• MATERIAL FOR THE TASK:
/---

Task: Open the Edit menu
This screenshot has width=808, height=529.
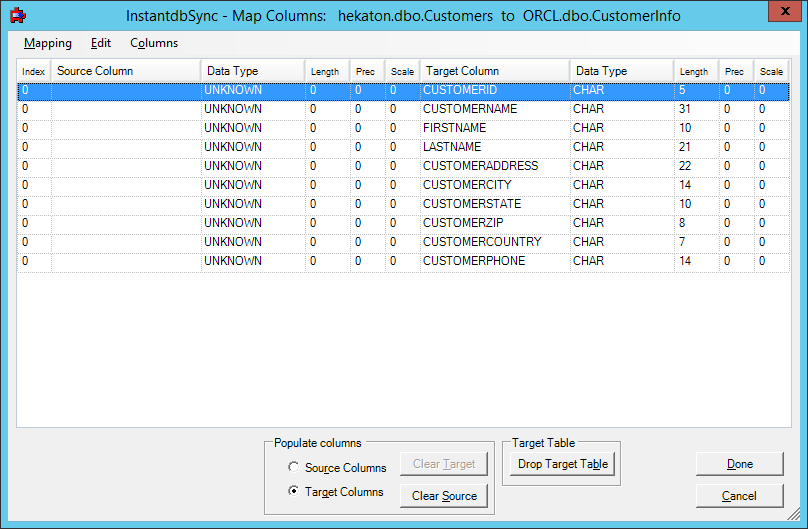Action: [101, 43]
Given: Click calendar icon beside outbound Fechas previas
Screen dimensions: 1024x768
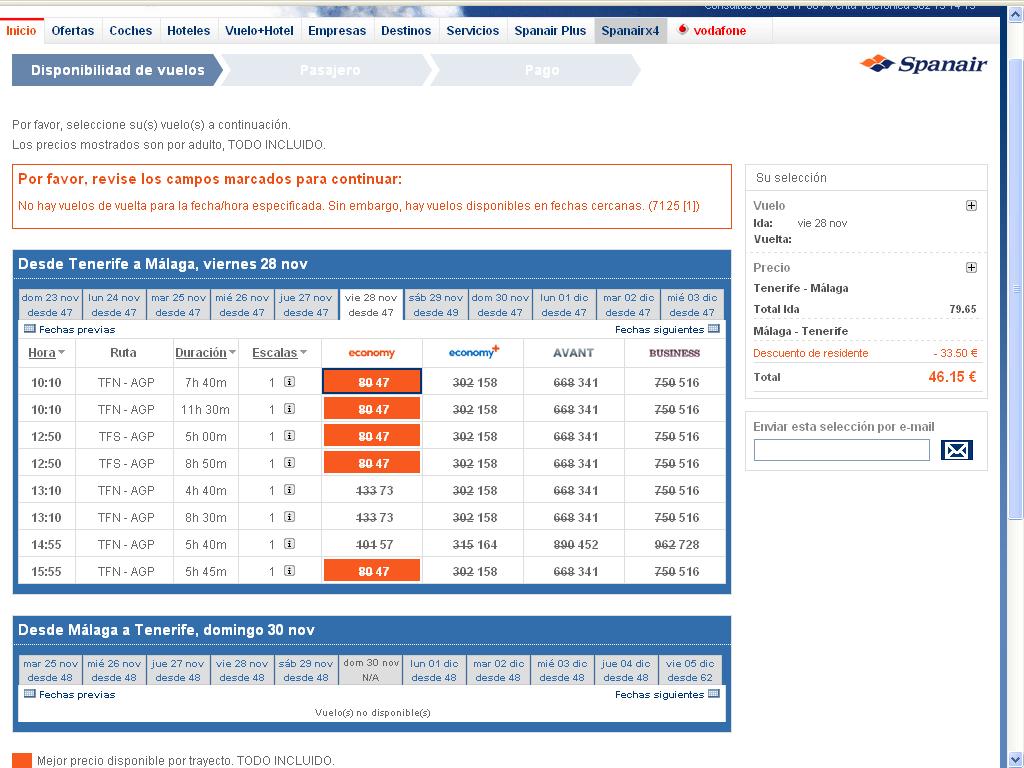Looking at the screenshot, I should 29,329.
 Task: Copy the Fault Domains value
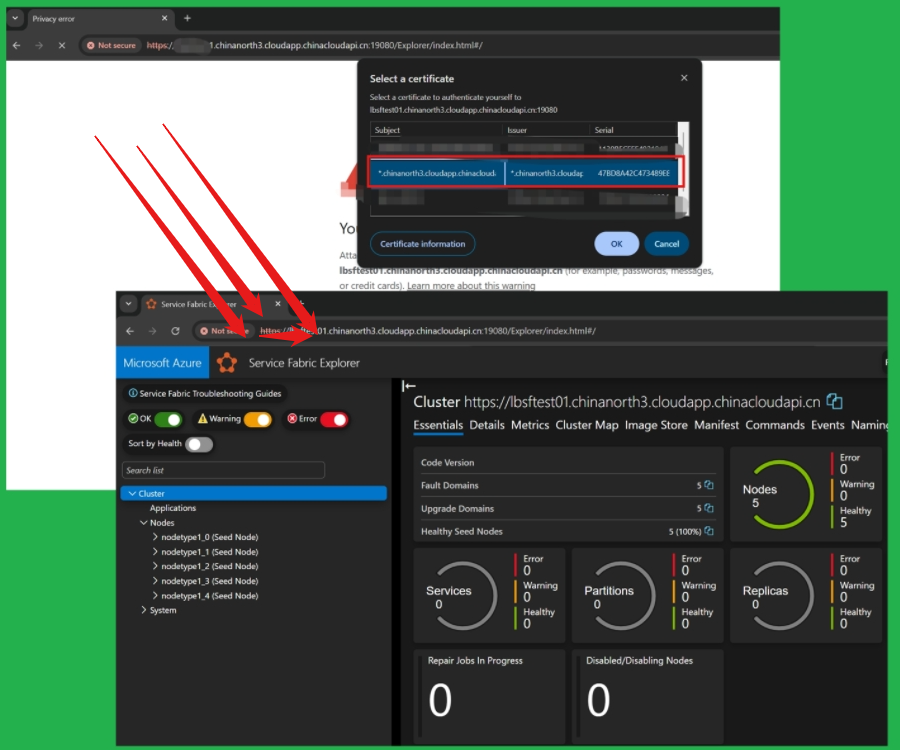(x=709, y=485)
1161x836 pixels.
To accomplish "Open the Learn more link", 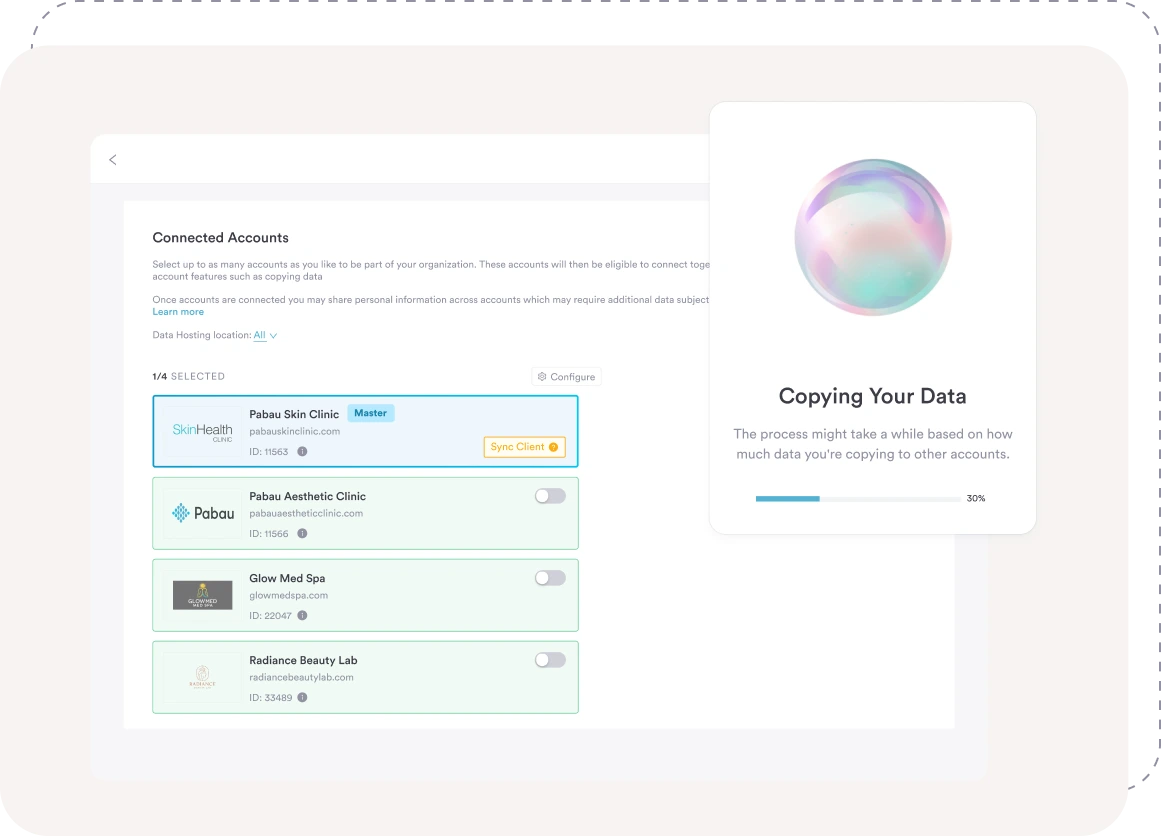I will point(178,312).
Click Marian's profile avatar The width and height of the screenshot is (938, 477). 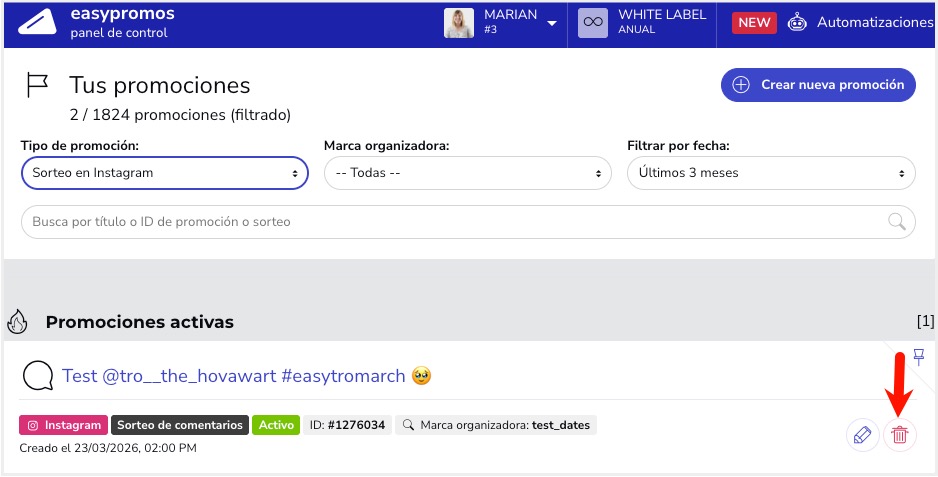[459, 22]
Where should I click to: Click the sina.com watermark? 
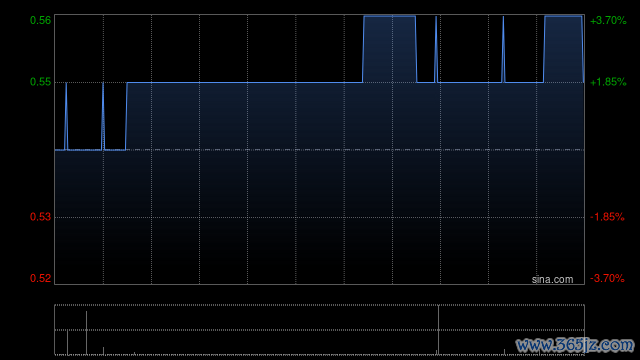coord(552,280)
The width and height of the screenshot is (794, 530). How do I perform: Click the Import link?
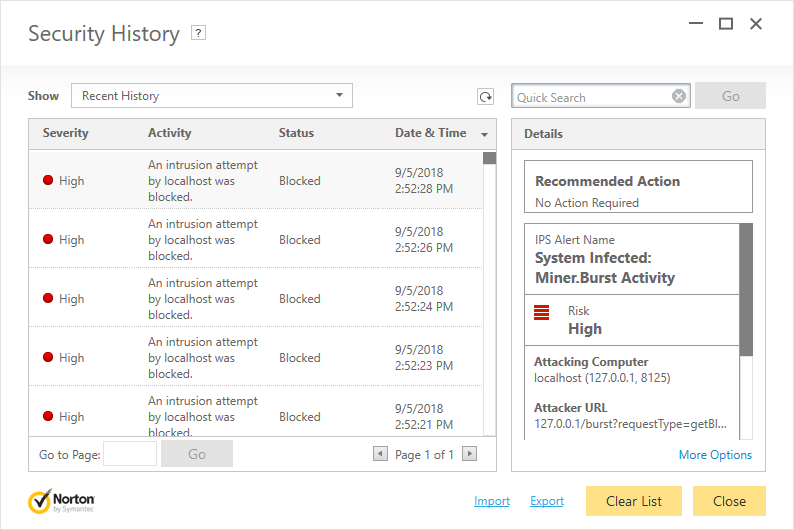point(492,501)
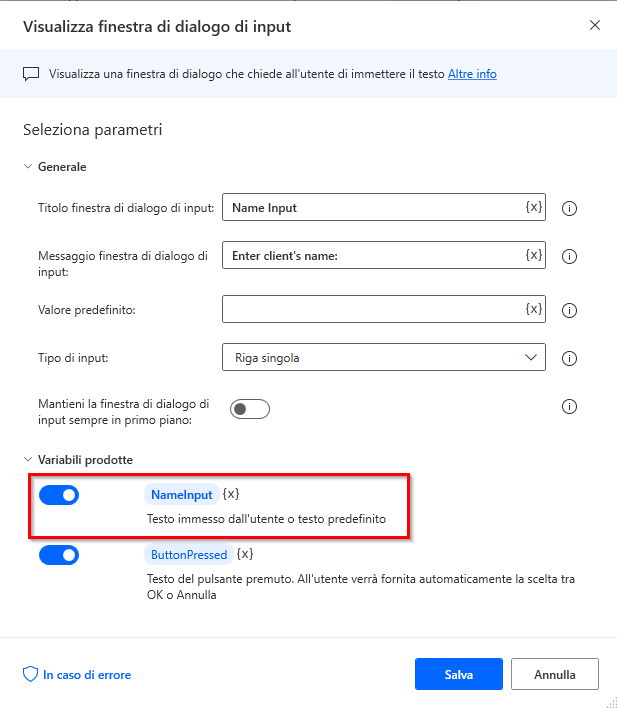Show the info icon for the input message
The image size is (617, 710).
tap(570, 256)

\---

• EXERCISE BRIEF: Only the lines from the one containing "The width and height of the screenshot is (794, 530)." through the last line of the material should be returned, exactly and without pictures.

• YOUR SOLUTION:
The width and height of the screenshot is (794, 530). How do I perform: Click the Import link?
point(492,501)
Show the info icon for the input message
The image size is (617, 710).
tap(570, 256)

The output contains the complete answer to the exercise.